Reading passage:
[start]

Rendang is a dish with a long history, it originated in West Sumatra within the Minang community in the 8th century. However, the dish can be traced back to traders from India who arrived with curry. The Indian curry was adapted to include Indonesian spices and herbs including lemongrass, kaffir lime leaf and asam kandis, a souring fruit of the mangosteen family. From Indonesia, the dish was taken to Malaysia and is now a staple there as well. Rendang has been voted as a "must-try" dish from around the world for its unique flavour.

The word rendang originated from the word merandang or randang, which means “slowly” as this describes how the dish is cooked. Some chefs cook the dish over a low flame for as long as 6-7 hours The process slowly brings the aromatics from the spices together and the meat is fork-tender. I have eaten this dish with varying consistencies, from dry to wet curry. However, they all have a common flavour profile and a lovely brown-red colour. You always know that rendang is being made because your kitchen, house and even garden will fill with the fragrance, do not be surprised to see a neighbour at your door with a plate.

[end]

Supplied data:
[start]

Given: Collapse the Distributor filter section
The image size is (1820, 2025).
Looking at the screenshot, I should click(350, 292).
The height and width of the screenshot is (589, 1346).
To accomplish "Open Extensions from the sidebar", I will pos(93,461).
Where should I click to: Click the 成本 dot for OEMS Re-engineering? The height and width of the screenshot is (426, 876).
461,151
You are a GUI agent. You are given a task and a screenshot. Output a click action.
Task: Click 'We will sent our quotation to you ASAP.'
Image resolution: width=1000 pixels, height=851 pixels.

[end]

Your instructions: Reproduce the part of the rendang passage that begins with "Rendang is a" and continues through "its unique flavour.", word for word.

Correct output:
Rendang is a dish with a long history, it originated in West Sumatra within the Minang community in the 8th century. However, the dish can be traced back to traders from India who arrived with curry. The Indian curry was adapted to include Indonesian spices and herbs including lemongrass, kaffir lime leaf and asam kandis, a souring fruit of the mangosteen family. From Indonesia, the dish was taken to Malaysia and is now a staple there as well. Rendang has been voted as a "must-try" dish from around the world for its unique flavour.